Edmond et Jules de Goncourt.—Alphonse Daudet.—Paul Arène.—Paul Châlon.—Hugues Le Roux.—Jean Lorrain.—Jules Claretie.—Pierre Loti.

L'impressionnisme, ou ce qu'on appelle de ce nom, est une autre forme du réalisme, un art tout matériel encore. Mais voici où il se distingue du naturalisme: quand le naturaliste (M. Zola, par exemple, après Balzac et Taine) d'une scène ou d'un paysage prendra indifféremment tous les détails élémentaires, les entassera l'un sur l'autre, et, par cette accumulation, atteindra quelquefois à un effet d'ensemble, l'impressionniste dans ce paysage ou dans cette scène distinguera d'abord le détail dominant, la tâche, comme dit M. Brunetière, et c'est la tâche seule qu'il mettra en valeur pour obtenir l'impression totale[ [23]. Voyez les Goncourt, surtout M. Daudet et M. Loti. Au reste, ici, comme dans le naturalisme, pensées et sentiments, la langue de l'impressionniste les traduira toujours en sensations; ou, pour mieux dire, la pensée et le sentiment, indiqués d'une manière très succincte, s'éclairciront au cours de la phrase par une image sensible, telle, par exemple, que celle-ci: «Il lui semblait que son passé se rapprochait dans l'enchantement mélancolique d'une harmonie éloignée sur la corde d'un violon qui eût pleuré[ [24].» Vienne une école plus hardie qui, supprimant la pensée ou le sentiment, déjà sacrifiés à l'image, conservera seulement l'image (Une harmonie éloignée sur la corde, etc.), nous aurons la troisième et dernière incarnation du réalisme: le symbolisme sensationnel de M. Huysmans et de M. Moréas.

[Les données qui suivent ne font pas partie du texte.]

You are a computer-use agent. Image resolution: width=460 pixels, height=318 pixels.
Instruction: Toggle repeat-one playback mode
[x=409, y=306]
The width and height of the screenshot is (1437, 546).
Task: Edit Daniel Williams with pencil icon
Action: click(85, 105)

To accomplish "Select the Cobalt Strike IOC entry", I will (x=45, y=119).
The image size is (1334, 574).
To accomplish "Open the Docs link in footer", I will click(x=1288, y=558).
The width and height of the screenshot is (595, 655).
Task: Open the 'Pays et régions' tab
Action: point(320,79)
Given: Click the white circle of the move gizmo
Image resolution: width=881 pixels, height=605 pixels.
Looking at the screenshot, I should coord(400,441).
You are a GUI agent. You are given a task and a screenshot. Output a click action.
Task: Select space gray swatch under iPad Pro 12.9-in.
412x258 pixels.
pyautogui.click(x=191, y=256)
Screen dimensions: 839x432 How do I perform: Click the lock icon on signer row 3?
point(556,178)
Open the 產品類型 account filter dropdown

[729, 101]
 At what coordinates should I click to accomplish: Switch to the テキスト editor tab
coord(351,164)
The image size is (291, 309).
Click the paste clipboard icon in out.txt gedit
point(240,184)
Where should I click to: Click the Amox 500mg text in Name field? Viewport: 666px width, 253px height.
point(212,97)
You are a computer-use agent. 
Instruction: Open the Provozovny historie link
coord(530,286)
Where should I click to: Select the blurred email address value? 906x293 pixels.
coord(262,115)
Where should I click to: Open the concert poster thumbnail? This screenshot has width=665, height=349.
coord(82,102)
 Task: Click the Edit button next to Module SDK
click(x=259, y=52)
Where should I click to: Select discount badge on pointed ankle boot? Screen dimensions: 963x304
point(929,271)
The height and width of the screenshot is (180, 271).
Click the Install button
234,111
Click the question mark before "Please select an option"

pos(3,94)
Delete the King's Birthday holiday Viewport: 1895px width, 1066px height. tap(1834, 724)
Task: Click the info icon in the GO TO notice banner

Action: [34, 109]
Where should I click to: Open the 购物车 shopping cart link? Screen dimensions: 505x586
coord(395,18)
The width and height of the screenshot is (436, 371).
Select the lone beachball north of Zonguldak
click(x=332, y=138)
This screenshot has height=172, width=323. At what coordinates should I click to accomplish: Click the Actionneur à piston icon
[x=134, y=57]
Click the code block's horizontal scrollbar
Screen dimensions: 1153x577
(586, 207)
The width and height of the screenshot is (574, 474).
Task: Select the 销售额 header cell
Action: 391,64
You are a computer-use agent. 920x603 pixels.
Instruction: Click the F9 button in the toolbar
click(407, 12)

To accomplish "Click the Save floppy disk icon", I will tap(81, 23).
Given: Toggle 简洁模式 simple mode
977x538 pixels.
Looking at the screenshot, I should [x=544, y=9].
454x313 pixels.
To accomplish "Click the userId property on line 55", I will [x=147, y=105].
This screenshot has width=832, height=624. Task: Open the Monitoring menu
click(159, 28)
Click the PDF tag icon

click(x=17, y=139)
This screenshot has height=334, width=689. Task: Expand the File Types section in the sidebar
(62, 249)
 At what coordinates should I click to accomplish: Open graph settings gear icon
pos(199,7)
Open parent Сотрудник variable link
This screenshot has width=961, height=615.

Le procédé d'exécution (je ne dis pas l'exécution) est donc, avec des nuances, à peu près le même chez tous les impressionnistes. Pour nous communiquer une vision exacte des choses, il faudra qu'ils transposent dans leur style les moyens de la peinture. Ils renonceront, nous l'avons vu, au terme abstrait en faveur de l'image; ils choisiront dans les mots ceux qui ont, en soi-même et en dehors du sens, une beauté et une valeur propres[ [25]; par quoi ils seront amenés, ou à les détourner de leur vrai sens, ou à les associer, en vue de l'effet, à des mots d'un autre ordre, ou à créer de toutes pièces des vocables nouveaux. Joignez à ces procédés généraux l'emploi de la petite phrase courte et sans verbe, de l'adjectif démonstratif ce, cette, ces, qui indique les objets comme présents, et de l'adverbe très, qui accentue la couleur ou la forme des objets, vous aurez, je pense, l'ensemble des procédés d'exécution communs à M. Daudet, à M. Loti, à M. de Goncourt et à tous les impressionnistes de leur école.

Il reste maintenant à pénétrer dans l'intimité du groupe. Mais ici les distinctions s'établissent d'elles-mêmes, le fonds d'idées, de sentiments et de sensations, variant avec chacun.